* **SOURCE EXCERPT**
During the 2018–19 season, Team Muirhead found success in all but one of their tour events. In November, they captured the Ashley HomeStore Curling Classic event title by defeating the Ross Paterson rink in an all-Scottish final. They also reached the final of both the Curling Masters Champéry and the Mercure Perth Masters, as well as the semifinals of the Qinghai Curling Elite. They competed in one Grand Slam, the 2018 Tour Challenge Tier 2, where they lost in the quarterfinals to the Kirk Muyres rink. At the Scottish Men's Curling Championship, they reached the final where they were defeated by the Bruce Mouat rink.

* **ROWS**

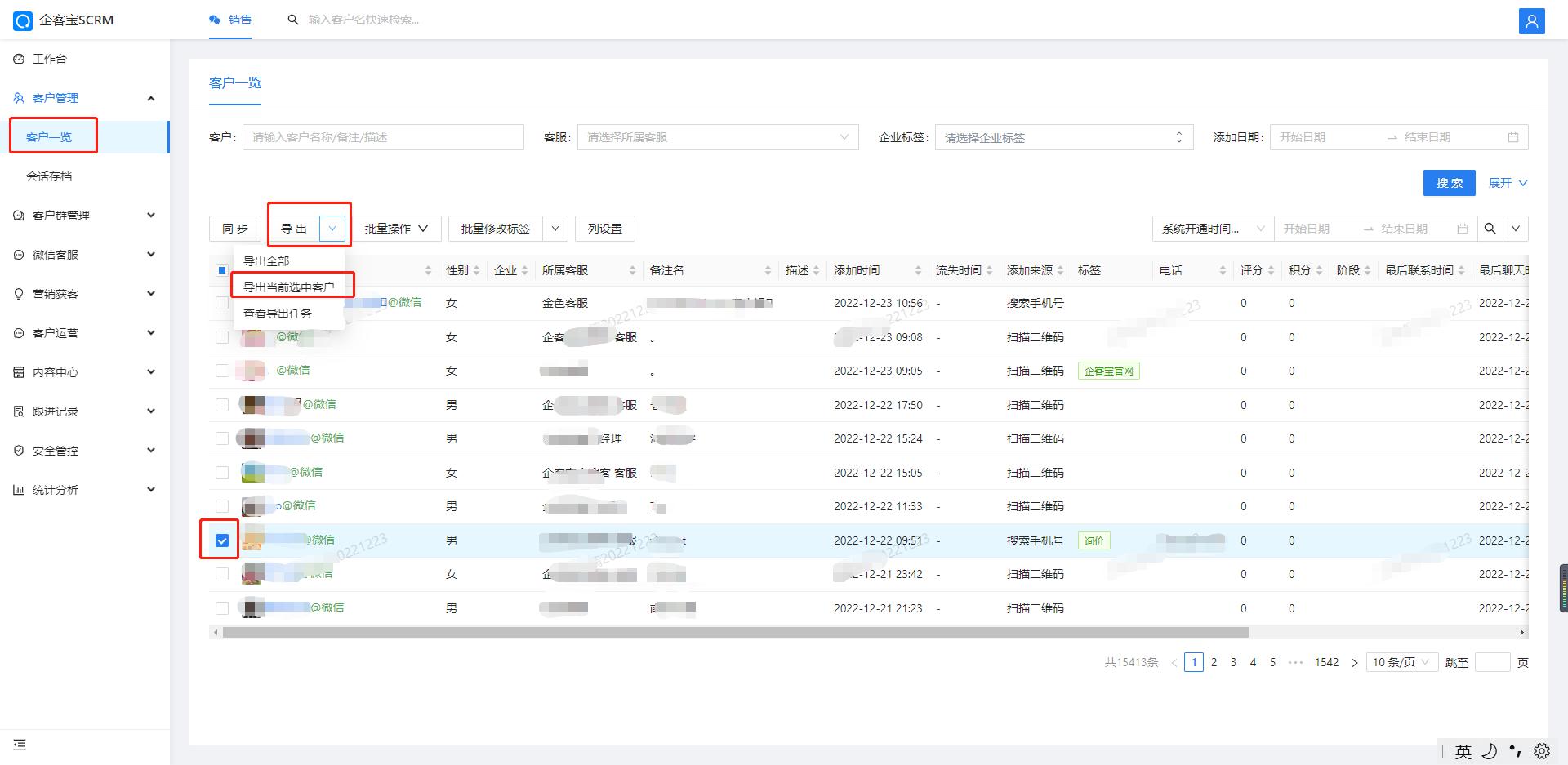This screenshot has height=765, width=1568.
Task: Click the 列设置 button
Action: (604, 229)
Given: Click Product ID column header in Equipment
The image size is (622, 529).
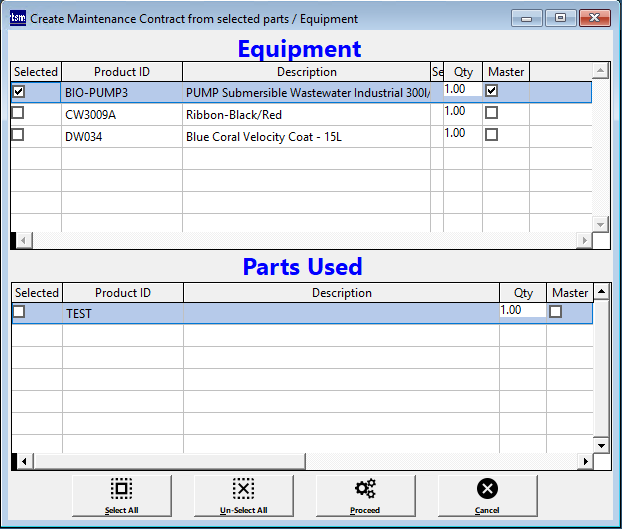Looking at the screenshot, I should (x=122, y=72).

* **WORK TO DO**
Recast the paragraph of the Team Muirhead text that opens with "During the 2018–19 season" as a short bulleted list, keeping its main facts.

* **THE SOLUTION**
- 2018–19 season: Team Muirhead found success in all but one of their tour events.
- November: won the Ashley HomeStore Curling Classic, defeating the Ross Paterson rink in an all-Scottish final.
- Reached the finals of the Curling Masters Champéry and the Mercure Perth Masters.
- Reached the semifinals of the Qinghai Curling Elite.
- 2018 Tour Challenge Tier 2, their only Grand Slam: lost in the quarterfinals to the Kirk Muyres rink.
- Scottish Men's Curling Championship: lost in the final to the Bruce Mouat rink.